Carlyle Group Earnings: Decline in Revenue and Profits Less Than Expected, but Headwinds Remain
There was little in narrow-moat-rated Carlyle Group’s CG second-quarter results to alter our long-term view of the firm. We expect to leave our $32 per share fair value estimate in place and view the shares as being fairly valued right now.
Looking back over the June quarter, activity levels for investments, realizations, and fundraising remained muted. Management expects these headwinds to persist for the remainder of the year, affecting both fee-related earnings and distributable earnings (which remove the effects of unrealized activity). While Carlyle expects to raise more capital this year than it did in 2022, fundraising is likely to skew more heavily toward global credit and investment solutions than private equity (with future buyout funds expected to smaller than their predecessors).
Given where interest rates are right now, capital markets activity is also likely to be lower in the near term than previously expected, resulting in a more muted level of near-term realizations, with transaction fees and performance-related earnings suffering as a result.
While management had expected fee-related earnings to be only modestly lower this year than in 2022 (as long as it remained disciplined on cost controls), results from the second quarter hint that this may no longer be the case, as fee-related earnings declined 12.3% year over year (with the firm’s fee-related earnings declining 4.5% during the first half of the year).

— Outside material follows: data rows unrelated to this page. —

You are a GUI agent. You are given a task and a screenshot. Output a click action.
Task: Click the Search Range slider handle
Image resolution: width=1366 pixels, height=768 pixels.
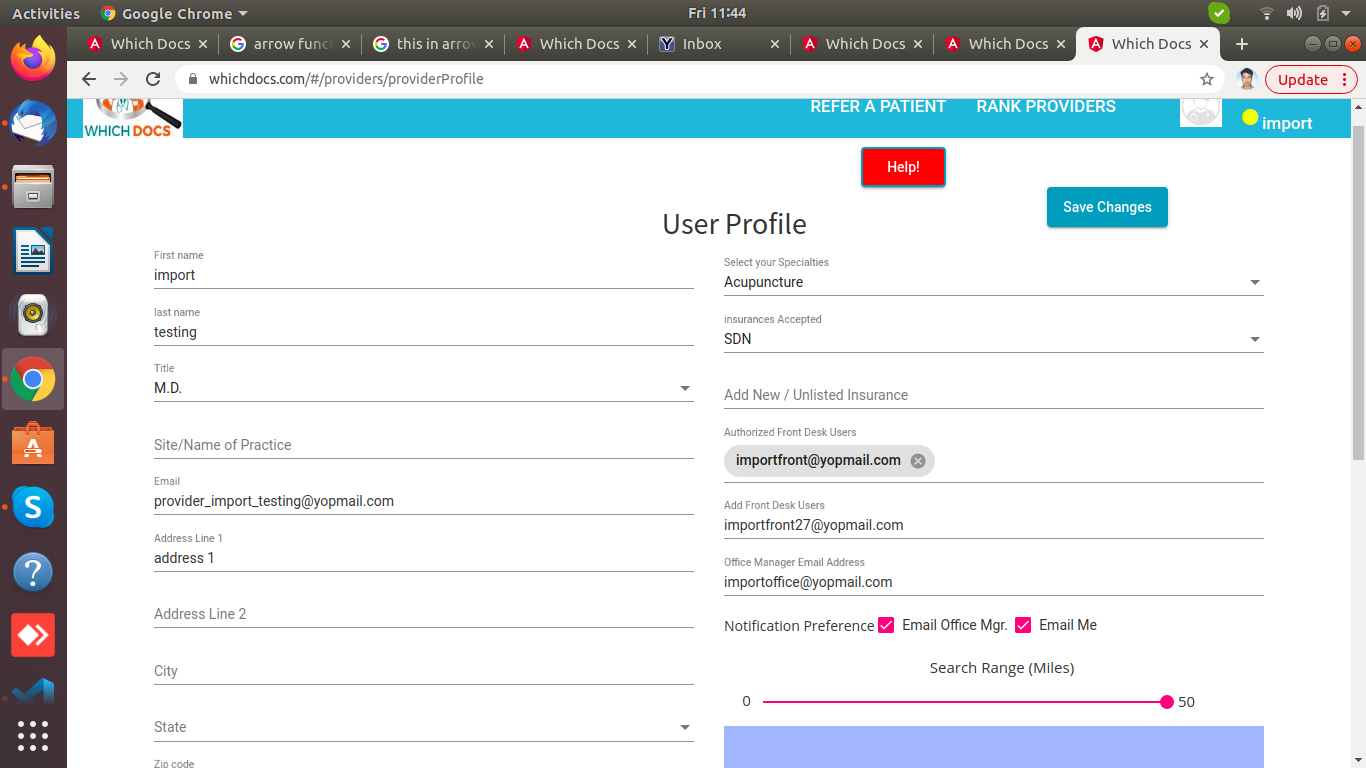click(1166, 702)
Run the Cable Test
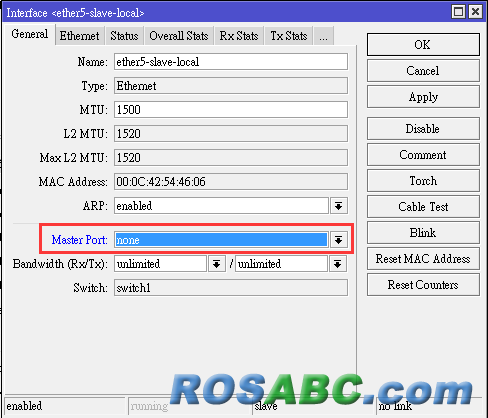 tap(423, 207)
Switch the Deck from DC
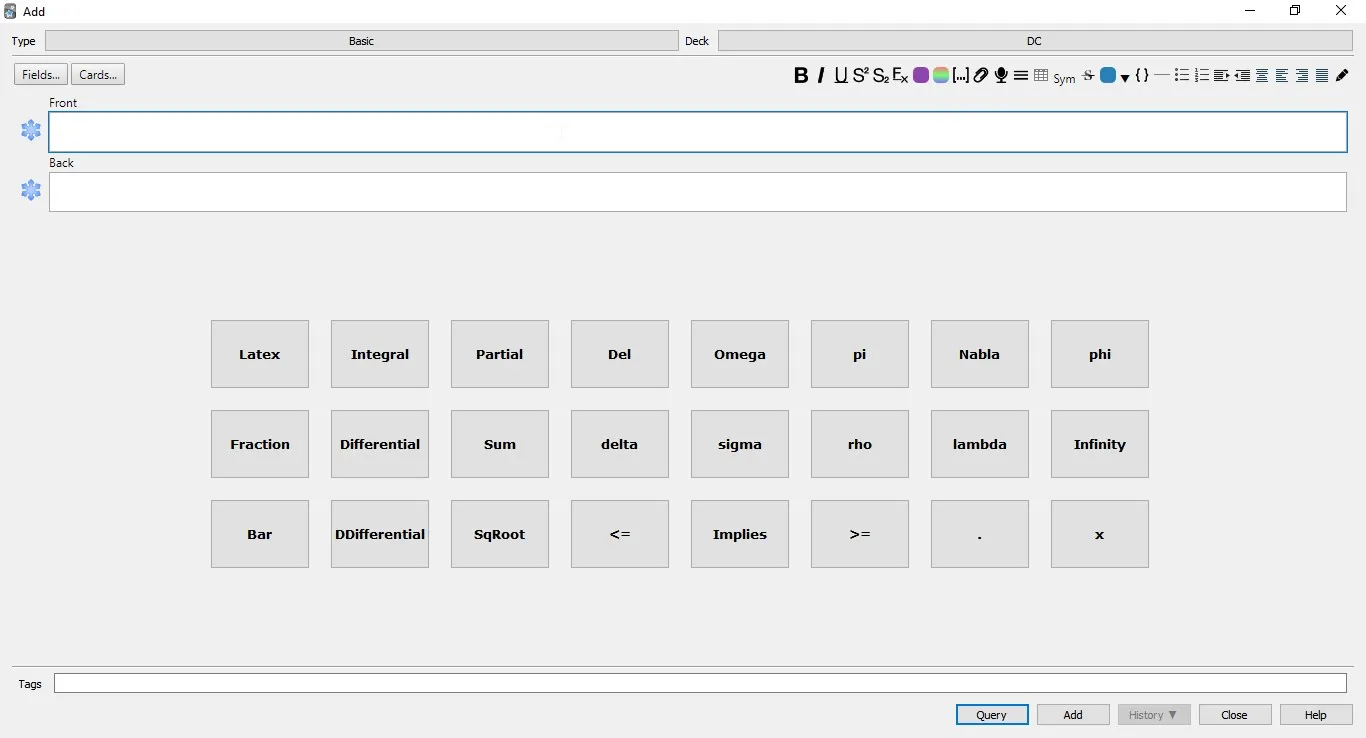Image resolution: width=1366 pixels, height=738 pixels. pyautogui.click(x=1034, y=41)
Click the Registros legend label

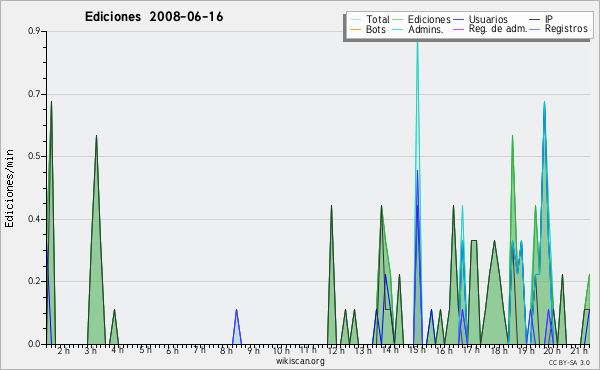click(x=566, y=29)
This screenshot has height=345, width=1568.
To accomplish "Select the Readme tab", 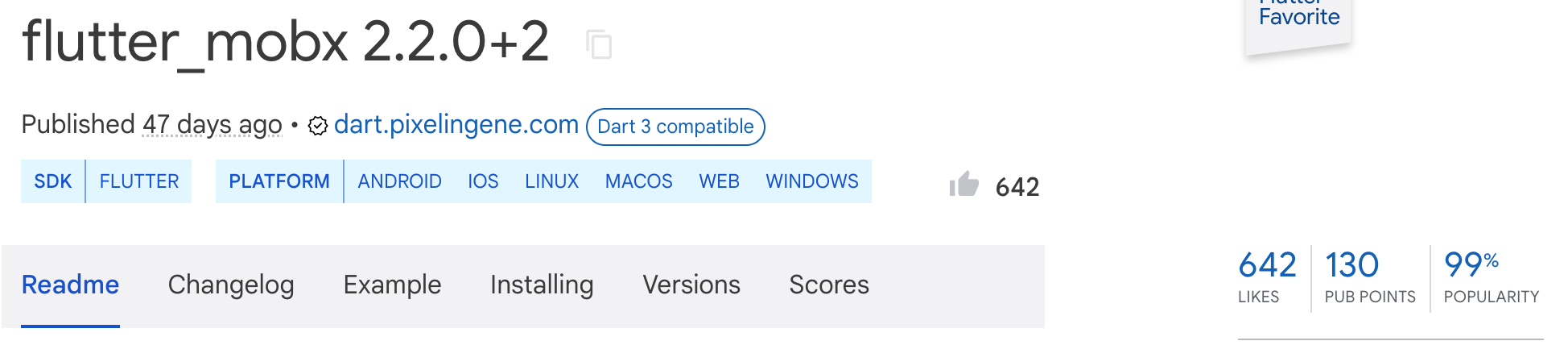I will pos(70,285).
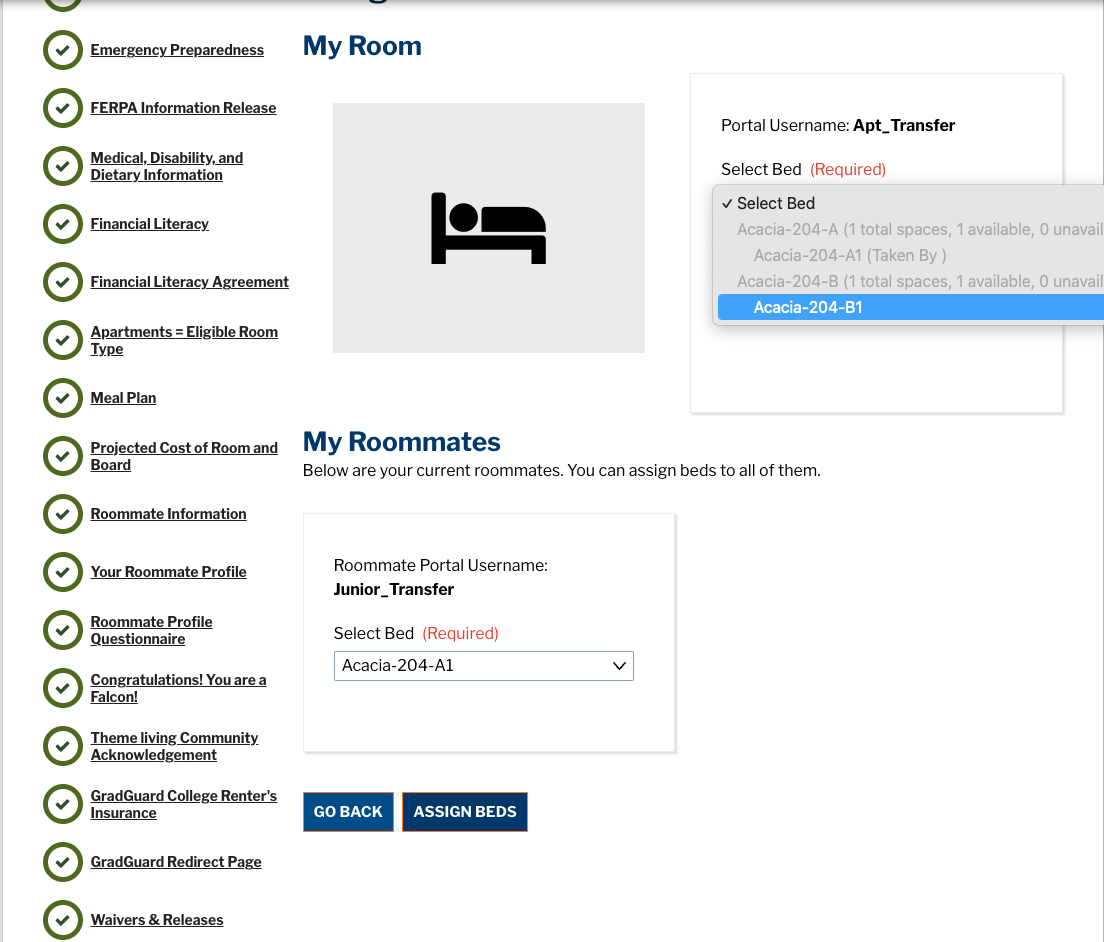
Task: Click the checkmark icon beside Meal Plan
Action: [62, 398]
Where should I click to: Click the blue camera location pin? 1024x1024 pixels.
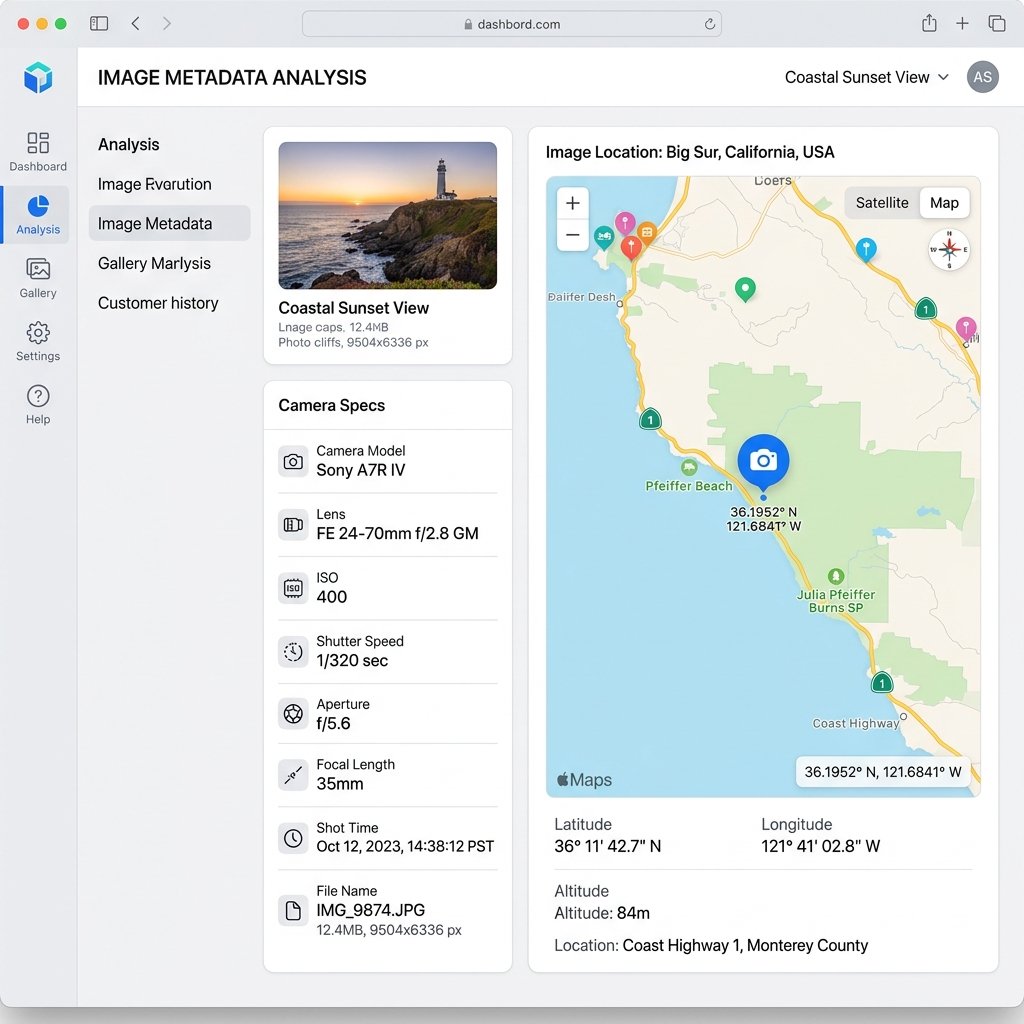click(763, 461)
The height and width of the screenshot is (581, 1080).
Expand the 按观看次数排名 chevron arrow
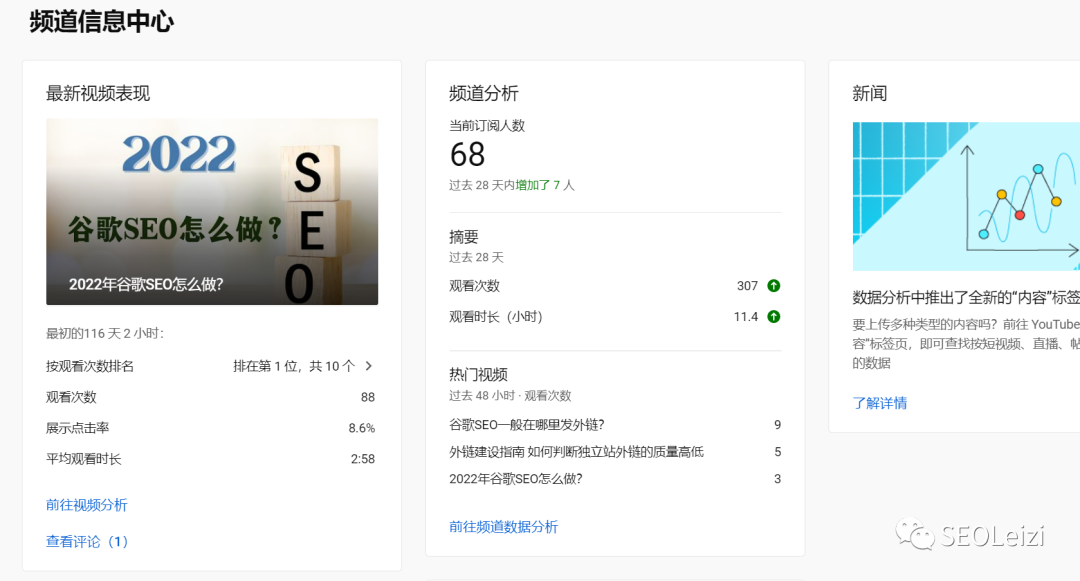[x=368, y=366]
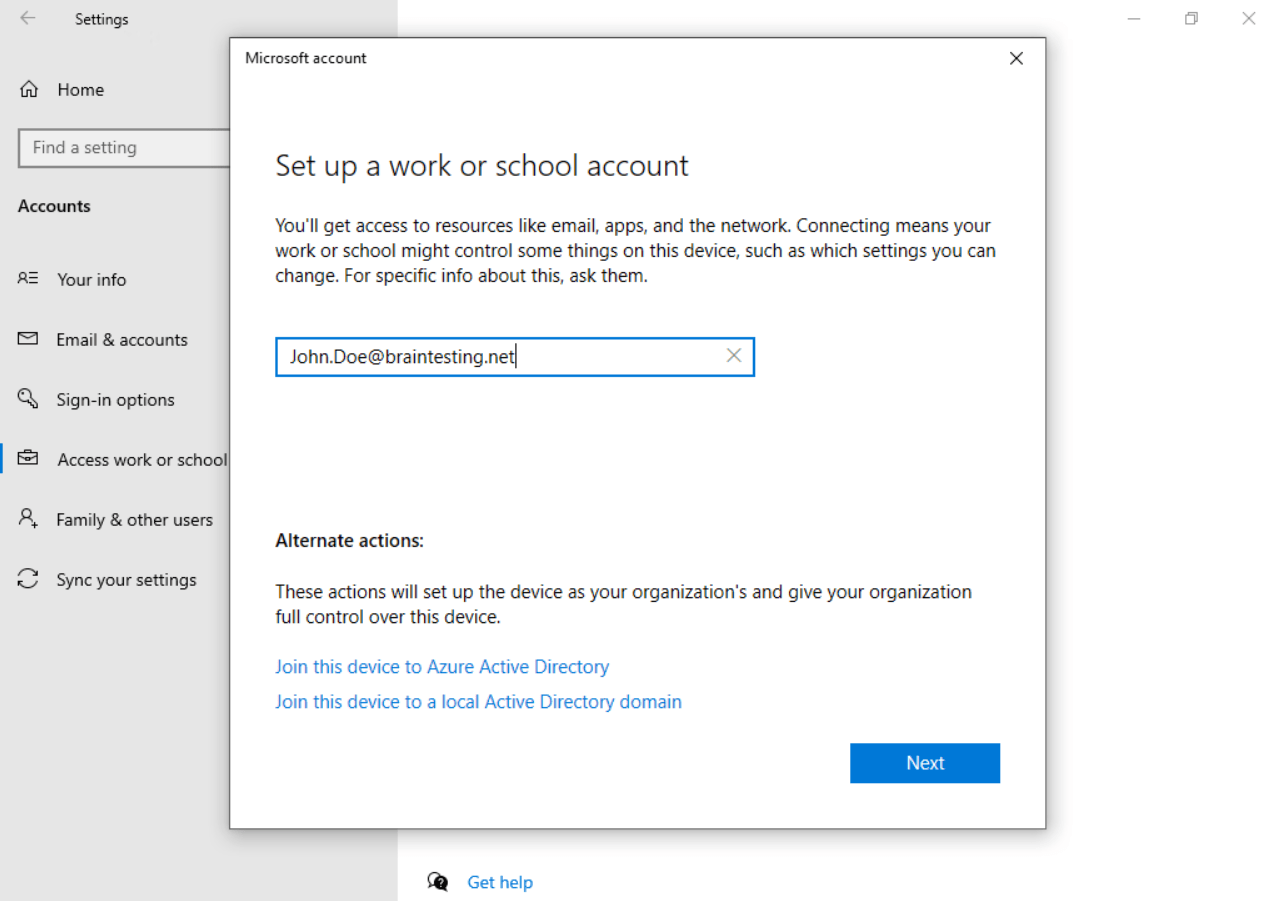Click the Access work or school briefcase icon
Viewport: 1276px width, 901px height.
tap(28, 459)
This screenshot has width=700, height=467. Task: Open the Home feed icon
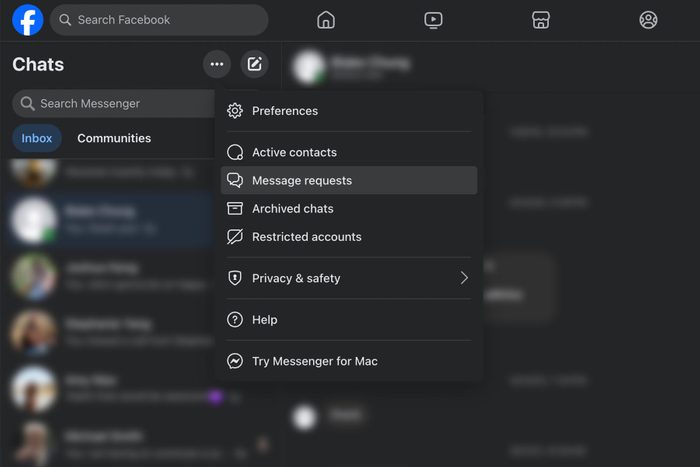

Total revenue declined 15.8% year over year during the June quarter, offset somewhat by a 2.2% increase in management and advisory fees. This left first-half revenue down 10.7% relative to the year-ago period, slightly better than our projections for the full year, but we would note that results for the firm have been weakening as we’ve moved through the first six months of the 2023, and we expect that to continue as we move through the back half of the year.